With Valentine’s Day looming, your body wants you to be a romantic

This Valentine’s Day, as lovers everywhere exchange boxes of chocolates, bouquets of roses and sweet nothings, there’s actually a lot more going on under the surface, say Kansas University researchers.

Adrianne Kunkel, associate professor of communication studies, researches the dynamics of romantic relationships. She said the holiday, which is Sunday, can be an opportunity for many.

“Valentine’s Day offers an opportunity to get involved in a relationship, and it also offers an opportunity for somebody who’s already involved in a relationship to take it to the next level,” she said.

A partner may be motivated by a desire not to spoil the celebration, and might be more willing to accept the offer, she said.

Those opportunities can be a little tricky, though, if navigated improperly by either person in a romantic partnership.

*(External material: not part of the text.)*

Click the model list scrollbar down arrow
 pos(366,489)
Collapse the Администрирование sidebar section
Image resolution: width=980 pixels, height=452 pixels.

“I think the most important thing is for people to be honest, straightforward and direct, and not try to cover their intentions with red and pink frosting,” she said.

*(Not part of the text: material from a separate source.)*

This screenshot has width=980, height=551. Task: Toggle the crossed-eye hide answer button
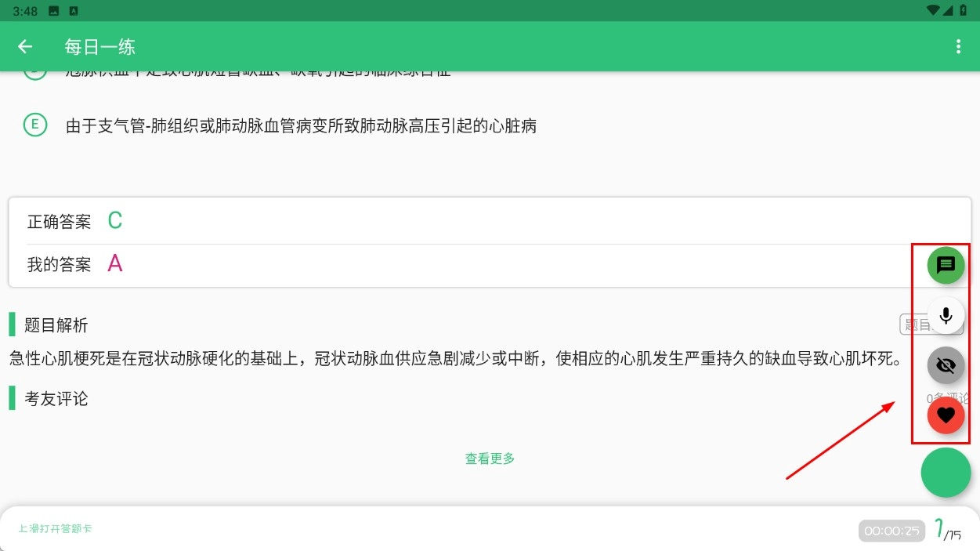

And, after all, humans are hard-wired to want these kinds of relationships, said Omri Gillath, assistant professor of psychology.

Hugging, kissing and other more amorous pursuits trigger the release of a chemical called oxytocin into the bloodstream, he said.

The chemical acts as a kind of “glue,” making two people feel good when they engage in this kind of activity, he said. Another chemical, dopamine, is released when humans take risks, like skydiving, or beginning new relationships, he said.

And, he said, while it may not sound romantic, there’s a scientific reason the body is producing these chemicals when we seek out relationships.

“At the end of the day, from an evolutionary perspective, the purpose of all that is to reproduce,” Gillath said.